▶ Task instructions: Each line below from the one containing "Task: Click the OOS change value 3" through the one containing "Task: Open the editor tab options menu" should be output exactly as it stands, and no other line should appear.

▶ Available records:
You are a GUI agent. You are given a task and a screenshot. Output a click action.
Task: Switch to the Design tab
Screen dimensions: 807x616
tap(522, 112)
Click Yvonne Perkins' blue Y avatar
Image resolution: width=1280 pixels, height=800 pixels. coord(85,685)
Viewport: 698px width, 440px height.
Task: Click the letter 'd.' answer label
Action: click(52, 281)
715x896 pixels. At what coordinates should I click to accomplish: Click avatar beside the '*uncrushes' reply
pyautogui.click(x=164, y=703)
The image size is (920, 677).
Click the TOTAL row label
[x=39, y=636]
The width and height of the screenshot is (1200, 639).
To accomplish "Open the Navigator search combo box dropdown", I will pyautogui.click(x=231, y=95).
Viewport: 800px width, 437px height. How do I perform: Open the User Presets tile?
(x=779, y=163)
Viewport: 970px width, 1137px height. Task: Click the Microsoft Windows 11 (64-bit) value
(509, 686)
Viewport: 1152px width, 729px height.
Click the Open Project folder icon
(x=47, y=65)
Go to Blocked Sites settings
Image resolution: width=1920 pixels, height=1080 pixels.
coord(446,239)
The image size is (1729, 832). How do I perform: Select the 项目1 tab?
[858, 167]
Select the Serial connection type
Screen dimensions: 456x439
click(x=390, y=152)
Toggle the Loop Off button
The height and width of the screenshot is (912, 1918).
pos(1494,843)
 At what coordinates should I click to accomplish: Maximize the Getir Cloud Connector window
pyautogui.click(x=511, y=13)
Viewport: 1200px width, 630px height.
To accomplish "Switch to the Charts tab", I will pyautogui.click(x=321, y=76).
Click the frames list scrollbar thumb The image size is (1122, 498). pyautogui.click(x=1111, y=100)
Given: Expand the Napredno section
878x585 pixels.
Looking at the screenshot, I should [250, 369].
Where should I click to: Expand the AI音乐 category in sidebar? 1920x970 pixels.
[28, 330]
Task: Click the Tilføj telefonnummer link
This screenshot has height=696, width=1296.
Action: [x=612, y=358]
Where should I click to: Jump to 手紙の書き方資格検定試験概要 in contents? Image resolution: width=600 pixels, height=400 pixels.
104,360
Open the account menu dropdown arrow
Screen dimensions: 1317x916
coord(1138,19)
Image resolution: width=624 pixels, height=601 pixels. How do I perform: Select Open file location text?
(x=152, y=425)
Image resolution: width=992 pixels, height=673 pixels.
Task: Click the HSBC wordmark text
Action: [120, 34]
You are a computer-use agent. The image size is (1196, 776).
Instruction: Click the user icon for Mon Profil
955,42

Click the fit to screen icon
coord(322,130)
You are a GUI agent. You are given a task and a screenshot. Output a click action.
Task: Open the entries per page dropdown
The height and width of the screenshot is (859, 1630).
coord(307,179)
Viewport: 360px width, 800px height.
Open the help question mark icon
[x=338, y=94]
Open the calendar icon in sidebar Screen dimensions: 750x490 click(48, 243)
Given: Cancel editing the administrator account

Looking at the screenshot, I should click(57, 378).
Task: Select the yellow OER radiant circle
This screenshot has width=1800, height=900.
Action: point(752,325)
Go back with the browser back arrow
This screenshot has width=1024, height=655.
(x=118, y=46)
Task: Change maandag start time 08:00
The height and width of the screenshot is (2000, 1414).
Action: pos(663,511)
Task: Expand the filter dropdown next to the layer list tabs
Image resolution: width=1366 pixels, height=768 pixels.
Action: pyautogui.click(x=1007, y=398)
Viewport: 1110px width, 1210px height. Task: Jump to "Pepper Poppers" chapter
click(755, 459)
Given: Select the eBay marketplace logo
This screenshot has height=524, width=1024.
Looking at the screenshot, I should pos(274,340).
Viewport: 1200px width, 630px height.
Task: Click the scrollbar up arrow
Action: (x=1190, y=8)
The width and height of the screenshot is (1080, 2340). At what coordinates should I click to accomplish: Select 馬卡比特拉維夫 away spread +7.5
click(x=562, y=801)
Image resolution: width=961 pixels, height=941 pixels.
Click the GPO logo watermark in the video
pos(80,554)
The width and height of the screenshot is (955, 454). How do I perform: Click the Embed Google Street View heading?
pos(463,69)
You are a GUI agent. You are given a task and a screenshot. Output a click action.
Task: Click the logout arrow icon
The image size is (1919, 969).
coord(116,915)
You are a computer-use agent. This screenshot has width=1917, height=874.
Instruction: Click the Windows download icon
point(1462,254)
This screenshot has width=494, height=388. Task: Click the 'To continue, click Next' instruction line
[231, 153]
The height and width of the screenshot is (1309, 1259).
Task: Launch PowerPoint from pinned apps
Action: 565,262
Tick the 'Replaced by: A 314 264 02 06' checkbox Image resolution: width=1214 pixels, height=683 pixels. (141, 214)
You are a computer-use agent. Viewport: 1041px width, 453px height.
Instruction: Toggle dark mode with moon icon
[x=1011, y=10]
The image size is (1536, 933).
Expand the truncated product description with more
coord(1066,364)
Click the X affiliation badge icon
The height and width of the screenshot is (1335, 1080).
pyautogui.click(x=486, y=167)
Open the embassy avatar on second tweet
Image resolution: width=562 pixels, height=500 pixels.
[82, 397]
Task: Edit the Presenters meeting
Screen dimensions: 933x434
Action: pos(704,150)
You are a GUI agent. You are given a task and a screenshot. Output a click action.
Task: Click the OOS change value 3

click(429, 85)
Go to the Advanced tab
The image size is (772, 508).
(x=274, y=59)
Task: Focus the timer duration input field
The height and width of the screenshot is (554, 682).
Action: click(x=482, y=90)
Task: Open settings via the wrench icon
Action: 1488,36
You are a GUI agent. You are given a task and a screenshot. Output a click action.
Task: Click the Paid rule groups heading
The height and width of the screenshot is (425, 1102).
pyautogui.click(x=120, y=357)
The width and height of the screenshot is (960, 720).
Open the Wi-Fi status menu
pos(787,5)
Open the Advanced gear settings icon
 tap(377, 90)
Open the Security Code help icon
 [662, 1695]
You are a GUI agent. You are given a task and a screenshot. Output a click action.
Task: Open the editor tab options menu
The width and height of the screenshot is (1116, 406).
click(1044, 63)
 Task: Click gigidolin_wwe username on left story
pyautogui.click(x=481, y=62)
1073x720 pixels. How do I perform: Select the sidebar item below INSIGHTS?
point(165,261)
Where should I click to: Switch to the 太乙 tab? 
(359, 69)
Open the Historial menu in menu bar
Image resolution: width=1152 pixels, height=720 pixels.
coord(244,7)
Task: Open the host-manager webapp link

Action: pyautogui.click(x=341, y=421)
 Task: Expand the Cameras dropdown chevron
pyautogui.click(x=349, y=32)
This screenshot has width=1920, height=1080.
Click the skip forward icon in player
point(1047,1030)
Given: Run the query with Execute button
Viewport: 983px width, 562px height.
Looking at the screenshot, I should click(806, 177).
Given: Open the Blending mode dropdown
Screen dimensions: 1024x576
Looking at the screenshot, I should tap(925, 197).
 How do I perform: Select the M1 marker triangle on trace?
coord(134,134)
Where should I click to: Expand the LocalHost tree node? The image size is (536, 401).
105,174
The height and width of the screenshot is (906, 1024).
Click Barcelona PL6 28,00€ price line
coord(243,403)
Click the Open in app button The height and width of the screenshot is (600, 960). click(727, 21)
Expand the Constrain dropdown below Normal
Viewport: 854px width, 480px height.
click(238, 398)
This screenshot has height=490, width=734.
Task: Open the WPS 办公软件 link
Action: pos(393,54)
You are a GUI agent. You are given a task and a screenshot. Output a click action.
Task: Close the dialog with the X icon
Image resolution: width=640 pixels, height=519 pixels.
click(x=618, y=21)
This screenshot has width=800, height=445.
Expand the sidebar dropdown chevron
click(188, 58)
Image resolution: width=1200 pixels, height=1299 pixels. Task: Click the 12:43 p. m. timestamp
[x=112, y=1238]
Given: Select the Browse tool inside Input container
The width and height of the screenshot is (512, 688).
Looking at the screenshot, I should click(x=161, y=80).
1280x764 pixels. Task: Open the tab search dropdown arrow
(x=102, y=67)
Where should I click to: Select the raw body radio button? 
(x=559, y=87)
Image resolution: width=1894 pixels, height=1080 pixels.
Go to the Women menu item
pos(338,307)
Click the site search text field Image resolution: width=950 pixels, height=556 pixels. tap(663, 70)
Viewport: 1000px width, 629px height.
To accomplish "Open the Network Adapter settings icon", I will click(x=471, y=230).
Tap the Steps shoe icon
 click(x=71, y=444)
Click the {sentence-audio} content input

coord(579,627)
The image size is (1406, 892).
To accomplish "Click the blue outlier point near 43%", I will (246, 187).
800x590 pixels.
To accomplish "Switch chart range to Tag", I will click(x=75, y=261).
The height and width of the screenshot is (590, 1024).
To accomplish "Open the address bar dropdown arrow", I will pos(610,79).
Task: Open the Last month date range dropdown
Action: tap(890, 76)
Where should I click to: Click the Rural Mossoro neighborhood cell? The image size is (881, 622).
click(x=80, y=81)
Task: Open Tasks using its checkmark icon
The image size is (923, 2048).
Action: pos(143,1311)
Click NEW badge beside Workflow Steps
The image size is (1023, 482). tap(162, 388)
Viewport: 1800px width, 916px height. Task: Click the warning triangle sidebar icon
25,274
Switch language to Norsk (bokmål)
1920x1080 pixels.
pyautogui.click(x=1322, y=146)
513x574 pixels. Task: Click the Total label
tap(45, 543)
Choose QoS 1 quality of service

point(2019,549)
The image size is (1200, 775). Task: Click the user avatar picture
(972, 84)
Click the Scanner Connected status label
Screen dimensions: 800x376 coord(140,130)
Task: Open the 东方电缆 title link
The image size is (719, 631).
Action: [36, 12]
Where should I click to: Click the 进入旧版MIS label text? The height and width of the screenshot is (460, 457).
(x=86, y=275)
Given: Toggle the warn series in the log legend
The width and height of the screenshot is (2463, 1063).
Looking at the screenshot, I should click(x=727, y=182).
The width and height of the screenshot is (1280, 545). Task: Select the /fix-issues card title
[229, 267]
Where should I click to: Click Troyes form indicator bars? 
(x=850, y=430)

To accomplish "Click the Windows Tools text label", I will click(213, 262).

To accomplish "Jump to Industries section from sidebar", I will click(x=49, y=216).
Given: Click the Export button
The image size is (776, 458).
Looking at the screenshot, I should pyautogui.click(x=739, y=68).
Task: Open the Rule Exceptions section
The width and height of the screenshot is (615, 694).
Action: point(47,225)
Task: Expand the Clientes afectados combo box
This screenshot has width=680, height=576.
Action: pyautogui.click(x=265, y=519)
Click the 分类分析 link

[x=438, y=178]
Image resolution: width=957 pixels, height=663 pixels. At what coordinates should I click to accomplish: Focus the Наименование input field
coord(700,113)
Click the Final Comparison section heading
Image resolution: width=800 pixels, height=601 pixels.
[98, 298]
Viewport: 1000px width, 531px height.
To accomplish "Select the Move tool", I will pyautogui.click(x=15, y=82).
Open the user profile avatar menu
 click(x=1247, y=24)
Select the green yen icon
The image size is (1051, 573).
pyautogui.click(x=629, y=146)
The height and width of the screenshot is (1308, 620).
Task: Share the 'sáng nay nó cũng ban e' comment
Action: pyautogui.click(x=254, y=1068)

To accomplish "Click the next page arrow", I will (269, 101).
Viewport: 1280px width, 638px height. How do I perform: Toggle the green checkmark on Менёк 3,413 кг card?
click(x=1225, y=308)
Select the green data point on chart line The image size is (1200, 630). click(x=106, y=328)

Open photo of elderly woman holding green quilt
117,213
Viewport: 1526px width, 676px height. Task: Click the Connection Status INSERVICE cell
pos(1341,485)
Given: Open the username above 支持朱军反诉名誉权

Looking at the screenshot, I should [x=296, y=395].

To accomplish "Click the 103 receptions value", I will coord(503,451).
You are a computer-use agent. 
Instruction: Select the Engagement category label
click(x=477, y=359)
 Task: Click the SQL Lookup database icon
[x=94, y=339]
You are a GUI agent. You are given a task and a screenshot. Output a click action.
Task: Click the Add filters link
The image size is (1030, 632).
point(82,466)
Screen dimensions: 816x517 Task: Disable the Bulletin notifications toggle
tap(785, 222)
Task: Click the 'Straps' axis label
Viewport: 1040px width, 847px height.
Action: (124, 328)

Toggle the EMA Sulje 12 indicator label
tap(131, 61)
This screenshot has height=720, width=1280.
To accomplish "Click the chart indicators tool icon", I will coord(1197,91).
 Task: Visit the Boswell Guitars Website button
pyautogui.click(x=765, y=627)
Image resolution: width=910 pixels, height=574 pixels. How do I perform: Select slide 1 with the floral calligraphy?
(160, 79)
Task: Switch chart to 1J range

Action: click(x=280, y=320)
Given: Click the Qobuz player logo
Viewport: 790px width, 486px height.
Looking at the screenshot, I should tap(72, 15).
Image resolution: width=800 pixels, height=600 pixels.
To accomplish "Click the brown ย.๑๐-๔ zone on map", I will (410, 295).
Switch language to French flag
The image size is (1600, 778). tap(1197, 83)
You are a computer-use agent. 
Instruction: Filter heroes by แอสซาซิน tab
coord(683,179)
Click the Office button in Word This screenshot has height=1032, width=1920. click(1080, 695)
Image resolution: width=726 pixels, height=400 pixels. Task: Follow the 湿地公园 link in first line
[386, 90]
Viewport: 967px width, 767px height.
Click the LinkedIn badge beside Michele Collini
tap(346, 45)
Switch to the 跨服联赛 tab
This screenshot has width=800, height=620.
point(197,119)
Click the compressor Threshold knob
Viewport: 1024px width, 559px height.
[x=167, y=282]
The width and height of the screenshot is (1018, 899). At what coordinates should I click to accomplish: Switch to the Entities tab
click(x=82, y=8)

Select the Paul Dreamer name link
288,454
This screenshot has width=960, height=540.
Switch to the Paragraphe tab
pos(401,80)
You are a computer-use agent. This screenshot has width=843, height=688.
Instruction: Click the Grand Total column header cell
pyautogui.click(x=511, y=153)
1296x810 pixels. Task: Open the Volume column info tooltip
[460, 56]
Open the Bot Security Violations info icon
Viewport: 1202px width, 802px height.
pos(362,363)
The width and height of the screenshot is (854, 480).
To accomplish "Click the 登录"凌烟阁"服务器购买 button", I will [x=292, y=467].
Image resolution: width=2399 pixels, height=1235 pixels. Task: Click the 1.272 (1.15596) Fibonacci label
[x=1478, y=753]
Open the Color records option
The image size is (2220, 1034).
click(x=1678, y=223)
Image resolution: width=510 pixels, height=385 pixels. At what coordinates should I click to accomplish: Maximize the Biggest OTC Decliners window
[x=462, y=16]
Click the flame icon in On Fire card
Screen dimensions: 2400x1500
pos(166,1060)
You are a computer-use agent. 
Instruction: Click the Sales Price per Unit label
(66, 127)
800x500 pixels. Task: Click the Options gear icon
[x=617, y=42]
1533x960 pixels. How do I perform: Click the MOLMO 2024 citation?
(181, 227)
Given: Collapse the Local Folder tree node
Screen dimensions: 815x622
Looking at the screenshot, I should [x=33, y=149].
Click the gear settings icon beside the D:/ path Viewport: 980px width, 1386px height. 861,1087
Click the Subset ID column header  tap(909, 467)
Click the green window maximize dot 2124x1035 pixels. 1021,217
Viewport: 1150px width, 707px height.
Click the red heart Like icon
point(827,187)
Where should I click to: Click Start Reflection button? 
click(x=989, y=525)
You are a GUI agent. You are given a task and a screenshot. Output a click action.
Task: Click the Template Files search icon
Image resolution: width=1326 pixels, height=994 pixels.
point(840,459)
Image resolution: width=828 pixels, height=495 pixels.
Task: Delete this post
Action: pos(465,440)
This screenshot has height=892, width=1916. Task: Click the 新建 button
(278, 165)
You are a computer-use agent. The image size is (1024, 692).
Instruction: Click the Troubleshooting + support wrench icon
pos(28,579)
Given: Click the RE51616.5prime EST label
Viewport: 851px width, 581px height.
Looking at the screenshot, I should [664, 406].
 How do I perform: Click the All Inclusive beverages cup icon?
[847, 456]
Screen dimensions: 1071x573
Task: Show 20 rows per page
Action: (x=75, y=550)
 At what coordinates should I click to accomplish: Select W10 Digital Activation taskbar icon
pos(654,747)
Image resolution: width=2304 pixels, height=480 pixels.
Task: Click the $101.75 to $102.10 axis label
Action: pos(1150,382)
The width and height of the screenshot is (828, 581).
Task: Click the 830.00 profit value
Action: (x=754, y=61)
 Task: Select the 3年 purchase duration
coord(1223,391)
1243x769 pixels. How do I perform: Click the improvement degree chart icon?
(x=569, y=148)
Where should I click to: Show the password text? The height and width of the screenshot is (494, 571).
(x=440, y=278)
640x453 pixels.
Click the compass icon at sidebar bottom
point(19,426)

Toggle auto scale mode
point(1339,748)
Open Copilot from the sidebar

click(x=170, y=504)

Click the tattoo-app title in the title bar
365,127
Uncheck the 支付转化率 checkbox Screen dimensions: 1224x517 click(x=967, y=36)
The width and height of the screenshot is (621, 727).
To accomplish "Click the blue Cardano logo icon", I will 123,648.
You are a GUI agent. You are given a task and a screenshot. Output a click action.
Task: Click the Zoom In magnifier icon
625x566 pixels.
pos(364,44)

▶ Final answer:
Task: Click the OOS change value 3

click(429, 85)
Go to the Advanced tab
The image size is (772, 508).
(x=274, y=59)
Task: Focus the timer duration input field
The height and width of the screenshot is (554, 682).
Action: click(x=482, y=90)
Task: Open settings via the wrench icon
Action: 1488,36
You are a GUI agent. You are given a task and a screenshot. Output a click action.
Task: Click the Paid rule groups heading
The height and width of the screenshot is (425, 1102).
pyautogui.click(x=120, y=357)
The width and height of the screenshot is (960, 720).
Open the Wi-Fi status menu
pos(787,5)
Open the Advanced gear settings icon
 tap(377, 90)
Open the Security Code help icon
 [662, 1695]
You are a GUI agent. You are given a task and a screenshot. Output a click action.
Task: Open the editor tab options menu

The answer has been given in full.